» YOUR OBJECTIVE: A word-for-word transcription of the records is required.

[Extracted data entries]
◆ ◆ ◆

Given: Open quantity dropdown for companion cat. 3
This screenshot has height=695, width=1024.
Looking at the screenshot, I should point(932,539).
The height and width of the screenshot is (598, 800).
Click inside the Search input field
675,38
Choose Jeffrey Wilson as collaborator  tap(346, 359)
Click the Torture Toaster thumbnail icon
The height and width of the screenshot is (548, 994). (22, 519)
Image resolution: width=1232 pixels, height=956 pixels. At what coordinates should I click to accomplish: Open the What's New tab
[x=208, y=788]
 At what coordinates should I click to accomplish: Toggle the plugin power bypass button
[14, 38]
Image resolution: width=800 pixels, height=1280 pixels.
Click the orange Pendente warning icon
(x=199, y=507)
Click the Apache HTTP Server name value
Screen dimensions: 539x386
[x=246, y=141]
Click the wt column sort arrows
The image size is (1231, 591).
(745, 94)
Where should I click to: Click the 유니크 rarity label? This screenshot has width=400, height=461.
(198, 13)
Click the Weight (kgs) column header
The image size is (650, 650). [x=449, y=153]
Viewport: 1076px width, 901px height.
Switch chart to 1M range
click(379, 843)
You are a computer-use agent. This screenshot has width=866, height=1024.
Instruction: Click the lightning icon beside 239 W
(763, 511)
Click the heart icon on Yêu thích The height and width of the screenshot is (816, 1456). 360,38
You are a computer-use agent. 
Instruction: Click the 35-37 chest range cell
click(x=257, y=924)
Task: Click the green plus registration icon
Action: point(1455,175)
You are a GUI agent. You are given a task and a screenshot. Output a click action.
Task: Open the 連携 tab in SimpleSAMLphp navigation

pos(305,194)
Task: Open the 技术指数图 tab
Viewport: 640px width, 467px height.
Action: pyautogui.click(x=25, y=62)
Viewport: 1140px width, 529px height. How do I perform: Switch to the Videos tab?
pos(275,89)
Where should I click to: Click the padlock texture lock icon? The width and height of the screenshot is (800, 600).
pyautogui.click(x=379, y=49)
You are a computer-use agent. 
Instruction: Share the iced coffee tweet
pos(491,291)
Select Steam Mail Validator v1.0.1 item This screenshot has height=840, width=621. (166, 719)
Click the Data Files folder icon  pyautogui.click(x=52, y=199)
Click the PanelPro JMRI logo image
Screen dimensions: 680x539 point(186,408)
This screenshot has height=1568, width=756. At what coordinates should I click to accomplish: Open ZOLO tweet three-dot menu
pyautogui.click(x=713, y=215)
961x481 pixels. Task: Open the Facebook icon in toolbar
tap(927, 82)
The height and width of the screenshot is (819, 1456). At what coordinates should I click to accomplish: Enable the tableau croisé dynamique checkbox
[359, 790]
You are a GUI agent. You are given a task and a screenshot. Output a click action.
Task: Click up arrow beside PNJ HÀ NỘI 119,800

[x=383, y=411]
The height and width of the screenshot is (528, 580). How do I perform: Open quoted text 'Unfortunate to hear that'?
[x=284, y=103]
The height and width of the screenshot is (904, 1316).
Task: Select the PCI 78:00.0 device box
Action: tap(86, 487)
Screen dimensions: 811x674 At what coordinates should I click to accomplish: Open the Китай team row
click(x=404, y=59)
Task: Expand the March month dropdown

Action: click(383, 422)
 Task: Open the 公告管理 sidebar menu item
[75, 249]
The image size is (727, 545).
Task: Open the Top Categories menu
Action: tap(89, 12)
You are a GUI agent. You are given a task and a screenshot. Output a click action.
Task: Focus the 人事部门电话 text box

◆ ◆ ◆

» THE ANSWER:
Given: Open quantity dropdown for companion cat. 3
This screenshot has height=695, width=1024.
Looking at the screenshot, I should point(932,539).
The height and width of the screenshot is (598, 800).
Click inside the Search input field
675,38
Choose Jeffrey Wilson as collaborator  tap(346, 359)
Click the Torture Toaster thumbnail icon
The height and width of the screenshot is (548, 994). (22, 519)
Image resolution: width=1232 pixels, height=956 pixels. At what coordinates should I click to accomplish: Open the What's New tab
[x=208, y=788]
 At what coordinates should I click to accomplish: Toggle the plugin power bypass button
[14, 38]
Image resolution: width=800 pixels, height=1280 pixels.
Click the orange Pendente warning icon
(x=199, y=507)
Click the Apache HTTP Server name value
Screen dimensions: 539x386
[x=246, y=141]
Click the wt column sort arrows
The image size is (1231, 591).
(745, 94)
Where should I click to: Click the 유니크 rarity label? This screenshot has width=400, height=461.
(198, 13)
Click the Weight (kgs) column header
The image size is (650, 650). [x=449, y=153]
Viewport: 1076px width, 901px height.
Switch chart to 1M range
click(379, 843)
You are a computer-use agent. This screenshot has width=866, height=1024.
Instruction: Click the lightning icon beside 239 W
(763, 511)
Click the heart icon on Yêu thích The height and width of the screenshot is (816, 1456). 360,38
You are a computer-use agent. 
Instruction: Click the 35-37 chest range cell
click(x=257, y=924)
Task: Click the green plus registration icon
Action: point(1455,175)
You are a GUI agent. You are given a task and a screenshot. Output a click action.
Task: Open the 連携 tab in SimpleSAMLphp navigation

pos(305,194)
Task: Open the 技术指数图 tab
Viewport: 640px width, 467px height.
Action: pyautogui.click(x=25, y=62)
Viewport: 1140px width, 529px height. How do I perform: Switch to the Videos tab?
pos(275,89)
Where should I click to: Click the padlock texture lock icon? The width and height of the screenshot is (800, 600).
pyautogui.click(x=379, y=49)
You are a computer-use agent. 
Instruction: Share the iced coffee tweet
pos(491,291)
Select Steam Mail Validator v1.0.1 item This screenshot has height=840, width=621. (166, 719)
Click the Data Files folder icon  pyautogui.click(x=52, y=199)
Click the PanelPro JMRI logo image
Screen dimensions: 680x539 point(186,408)
This screenshot has height=1568, width=756. At what coordinates should I click to accomplish: Open ZOLO tweet three-dot menu
pyautogui.click(x=713, y=215)
961x481 pixels. Task: Open the Facebook icon in toolbar
tap(927, 82)
The height and width of the screenshot is (819, 1456). At what coordinates should I click to accomplish: Enable the tableau croisé dynamique checkbox
[359, 790]
You are a GUI agent. You are given a task and a screenshot. Output a click action.
Task: Click up arrow beside PNJ HÀ NỘI 119,800

[x=383, y=411]
The height and width of the screenshot is (528, 580). How do I perform: Open quoted text 'Unfortunate to hear that'?
[x=284, y=103]
The height and width of the screenshot is (904, 1316).
Task: Select the PCI 78:00.0 device box
Action: tap(86, 487)
Screen dimensions: 811x674 At what coordinates should I click to accomplish: Open the Китай team row
click(x=404, y=59)
Task: Expand the March month dropdown

Action: click(383, 422)
 Task: Open the 公告管理 sidebar menu item
[75, 249]
The image size is (727, 545).
Task: Open the Top Categories menu
Action: tap(89, 12)
You are a GUI agent. You are given a task and a screenshot. Output a click action.
Task: Focus the 人事部门电话 text box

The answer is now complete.